WORK TO COMPLETE: Please copy the items again, requests included, from the line containing "Task: Click the Authorize" through the end of the items, and add 54 to every coordinate in the answers.

○ ○ ○ ○ ○

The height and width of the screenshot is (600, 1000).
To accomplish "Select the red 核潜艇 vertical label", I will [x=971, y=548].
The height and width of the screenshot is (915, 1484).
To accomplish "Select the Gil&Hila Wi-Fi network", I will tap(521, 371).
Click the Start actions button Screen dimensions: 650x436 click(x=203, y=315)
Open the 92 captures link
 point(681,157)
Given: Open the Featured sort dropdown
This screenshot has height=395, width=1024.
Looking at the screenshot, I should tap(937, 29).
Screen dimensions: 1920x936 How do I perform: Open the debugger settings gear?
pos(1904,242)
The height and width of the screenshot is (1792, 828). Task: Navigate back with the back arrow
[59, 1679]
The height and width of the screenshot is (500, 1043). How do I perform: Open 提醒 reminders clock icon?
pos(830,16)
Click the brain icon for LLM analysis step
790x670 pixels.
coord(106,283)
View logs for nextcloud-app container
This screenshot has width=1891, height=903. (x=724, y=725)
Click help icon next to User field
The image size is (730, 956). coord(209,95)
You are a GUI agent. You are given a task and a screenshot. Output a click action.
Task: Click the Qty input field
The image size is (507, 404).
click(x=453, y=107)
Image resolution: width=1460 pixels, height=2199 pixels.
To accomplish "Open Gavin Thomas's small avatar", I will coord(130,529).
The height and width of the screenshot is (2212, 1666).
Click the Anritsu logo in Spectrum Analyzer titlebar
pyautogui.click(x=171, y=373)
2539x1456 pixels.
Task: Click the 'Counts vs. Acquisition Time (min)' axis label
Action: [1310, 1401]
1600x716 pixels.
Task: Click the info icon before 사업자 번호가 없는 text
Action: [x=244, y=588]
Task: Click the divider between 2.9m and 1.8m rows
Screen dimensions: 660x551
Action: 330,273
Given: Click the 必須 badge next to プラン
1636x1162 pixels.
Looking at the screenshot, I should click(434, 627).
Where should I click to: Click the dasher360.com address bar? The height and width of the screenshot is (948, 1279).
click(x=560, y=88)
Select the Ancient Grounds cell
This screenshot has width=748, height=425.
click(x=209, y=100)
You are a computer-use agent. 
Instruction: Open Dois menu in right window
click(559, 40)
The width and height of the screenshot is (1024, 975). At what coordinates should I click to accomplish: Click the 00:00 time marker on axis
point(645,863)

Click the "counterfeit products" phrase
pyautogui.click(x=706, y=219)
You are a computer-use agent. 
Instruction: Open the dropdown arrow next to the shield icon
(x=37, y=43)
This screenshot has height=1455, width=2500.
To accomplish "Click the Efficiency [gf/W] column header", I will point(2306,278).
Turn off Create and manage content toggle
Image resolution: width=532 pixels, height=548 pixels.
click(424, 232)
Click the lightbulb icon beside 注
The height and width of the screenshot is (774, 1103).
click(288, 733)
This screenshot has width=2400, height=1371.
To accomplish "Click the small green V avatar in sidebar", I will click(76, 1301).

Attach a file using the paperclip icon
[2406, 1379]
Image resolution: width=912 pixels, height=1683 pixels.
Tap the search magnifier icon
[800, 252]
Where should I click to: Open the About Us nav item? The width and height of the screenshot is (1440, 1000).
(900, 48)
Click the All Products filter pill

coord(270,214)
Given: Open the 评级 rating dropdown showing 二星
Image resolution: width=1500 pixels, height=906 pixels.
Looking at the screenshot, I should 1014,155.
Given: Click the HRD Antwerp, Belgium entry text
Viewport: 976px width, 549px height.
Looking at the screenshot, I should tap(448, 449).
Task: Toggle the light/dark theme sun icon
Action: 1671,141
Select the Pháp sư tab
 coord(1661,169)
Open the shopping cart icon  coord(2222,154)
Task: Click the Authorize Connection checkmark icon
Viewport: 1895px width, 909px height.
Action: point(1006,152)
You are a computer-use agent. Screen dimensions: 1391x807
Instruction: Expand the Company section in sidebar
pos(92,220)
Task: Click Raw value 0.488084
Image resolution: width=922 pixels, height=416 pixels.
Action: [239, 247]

○ ○ ○ ○ ○

PROBLEM SOLUTION:
Task: Click the Authorize Connection checkmark icon
Viewport: 1895px width, 909px height.
Action: point(1060,206)
You are a computer-use agent. Screen dimensions: 1391x807
Instruction: Expand the Company section in sidebar
pos(146,274)
Task: Click Raw value 0.488084
Image resolution: width=922 pixels, height=416 pixels.
Action: [293, 301]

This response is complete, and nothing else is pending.